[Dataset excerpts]
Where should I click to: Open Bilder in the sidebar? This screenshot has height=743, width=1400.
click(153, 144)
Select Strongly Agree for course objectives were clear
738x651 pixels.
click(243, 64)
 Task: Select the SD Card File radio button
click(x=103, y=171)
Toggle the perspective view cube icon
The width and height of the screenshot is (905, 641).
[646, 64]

* What you should do:
Nothing should be left out. Reproduce all the entries precisely.

* Solution to the exercise:
Where should I click to: Open Bilder in the sidebar? This screenshot has height=743, width=1400.
click(153, 144)
Select Strongly Agree for course objectives were clear
738x651 pixels.
click(243, 64)
 Task: Select the SD Card File radio button
click(x=103, y=171)
Toggle the perspective view cube icon
The width and height of the screenshot is (905, 641).
[646, 64]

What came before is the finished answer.